Re: [PATCH v5 01/23] iommu: introduce bind_pasid_table API function
From: Auger Eric
Date: Fri Aug 24 2018 - 09:20:18 EST
Hi Yi Liu,
On 08/24/2018 02:47 PM, Liu, Yi L wrote:
> Hi Eric,
>
>> From: iommu-bounces@xxxxxxxxxxxxxxxxxxxxxxxxxx [mailto:iommu-
>> bounces@xxxxxxxxxxxxxxxxxxxxxxxxxx] On Behalf Of Auger Eric
>> Sent: Friday, August 24, 2018 12:35 AM
>>
>> Hi Jacob,
>>
>> On 05/11/2018 10:53 PM, Jacob Pan wrote:
>>> Virtual IOMMU was proposed to support Shared Virtual Memory (SVM)
>>> use in the guest:
>>> https://lists.gnu.org/archive/html/qemu-devel/2016-11/msg05311.html
>>>
>>> As part of the proposed architecture, when an SVM capable PCI
>>> device is assigned to a guest, nested mode is turned on. Guest owns the
>>> first level page tables (request with PASID) which performs GVA->GPA
>>> translation.
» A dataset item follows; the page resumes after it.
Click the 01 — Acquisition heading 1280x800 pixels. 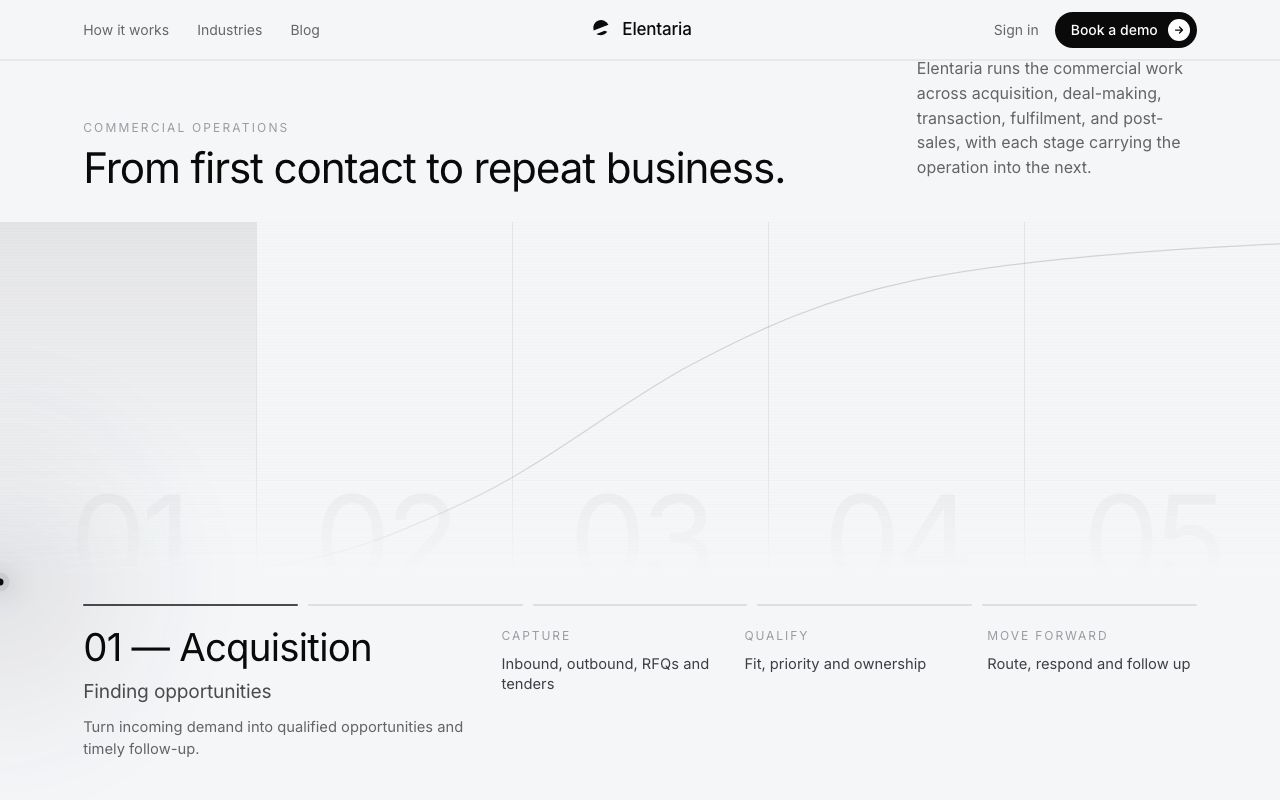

Second level page tables are owned by the host for GPA->HPA
>>> translation for both request with and without PASID.
>>>
>>> A new IOMMU driver interface is therefore needed to perform tasks as
>>> follows:
>>> * Enable nested translation and appropriate translation type
>>> * Assign guest PASID table pointer (in GPA) and size to host IOMMU
>>>
>>> This patch introduces new API functions to perform bind/unbind guest PASID
>>> tables. Based on common data, model specific IOMMU drivers can be extended
>>> to perform the specific steps for binding pasid table of assigned devices.
>>>
>>> Signed-off-by: Jean-Philippe Brucker <jean-philippe.brucker@xxxxxxx>
>>> Signed-off-by: Liu, Yi L <yi.l.liu@xxxxxxxxxxxxxxx>
>>> Signed-off-by: Ashok Raj <ashok.raj@xxxxxxxxx>
>>> Signed-off-by: Jacob Pan <jacob.jun.pan@xxxxxxxxxxxxxxx>
>>> ---
>
> [...]
>
>>> +#ifndef _UAPI_IOMMU_H
>>> +#define _UAPI_IOMMU_H
>>> +
>>> +#include <linux/types.h>
>>> +
>>> +/**
>>> + * PASID table data used to bind guest PASID table to the host IOMMU. This will
>>> + * enable guest managed first level page tables.
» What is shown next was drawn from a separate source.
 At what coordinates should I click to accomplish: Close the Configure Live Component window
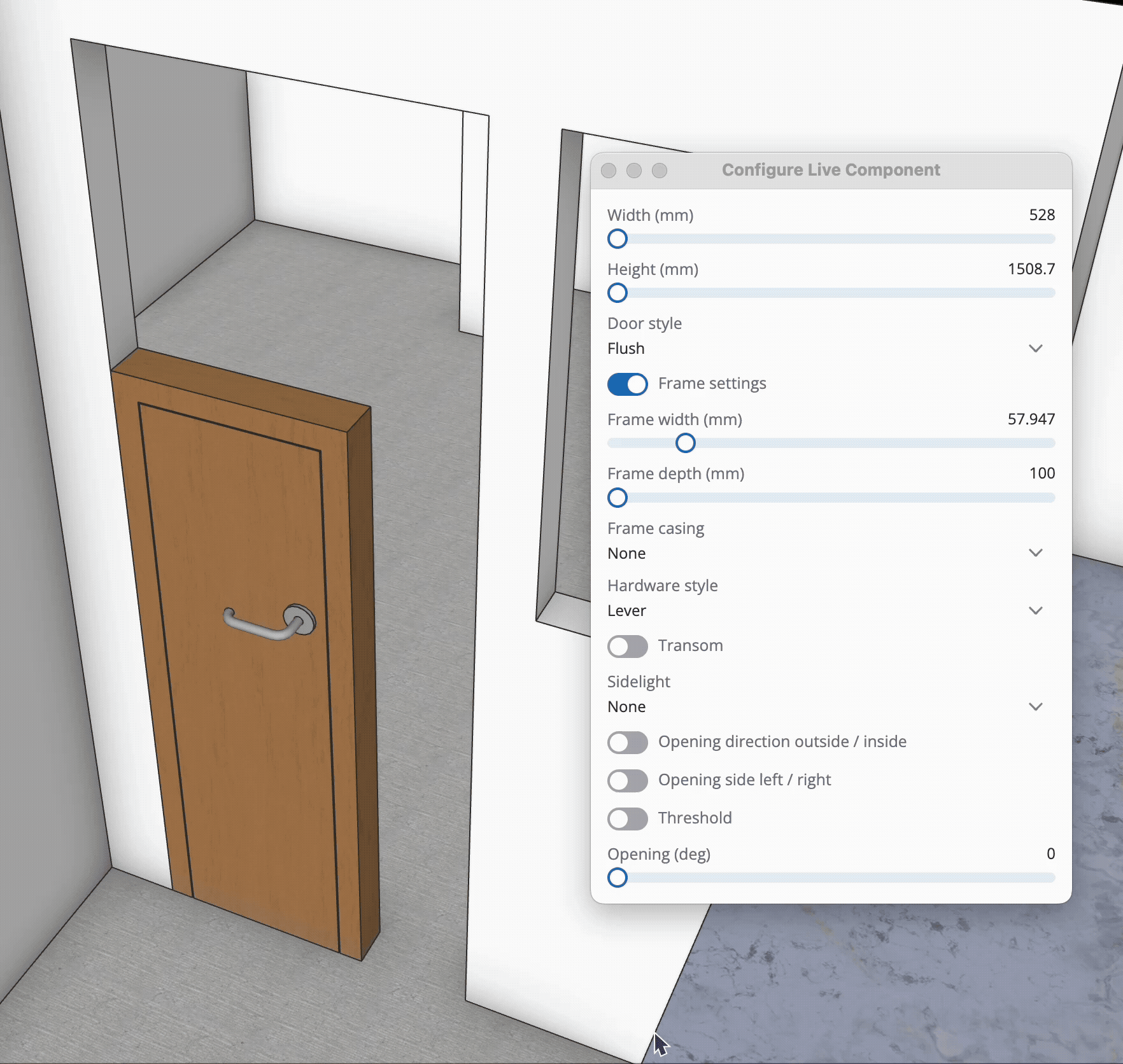click(609, 171)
>>> + * @version: for future extensions and identification of the data format
>>> + * @bytes: size of this structure
>>> + * @base_ptr: PASID table pointer
>>> + * @pasid_bits: number of bits supported in the guest PASID table, must be
>> less
>>> + * or equal than the host supported PASID size.
>>> + */
>>> +struct pasid_table_config {
>>> + __u32 version;
>>> +#define PASID_TABLE_CFG_VERSION_1 1
>>> + __u32 bytes;
>>> + __u64 base_ptr;
>>> + __u8 pasid_bits;
>>
>> As reported in "[RFC 00/13] SMMUv3 Nested Stage Setup" thread, this API
>> could be used for ARM SMMUv3 nested stage enablement without many
>> changes. Assuming SMMUv3 nested stage is confirmed to be interesting for
>> vendors and maintainers, we could try to unify the APIs.
>
> Just a quick question on nested stage on SMMUv3. If virtualizer wants to
> enable nested stage on SMMUv3, does it link the whole guest CD table to
> host or do it in other manner?
Yes that's correct. On ARM SMMUv3 you have Stream Table Entries (STEs,
indexed by ReqID=streamid). If stage 1 is used, the STE points to 1 or
more contiguous Context Descriptors (CDs).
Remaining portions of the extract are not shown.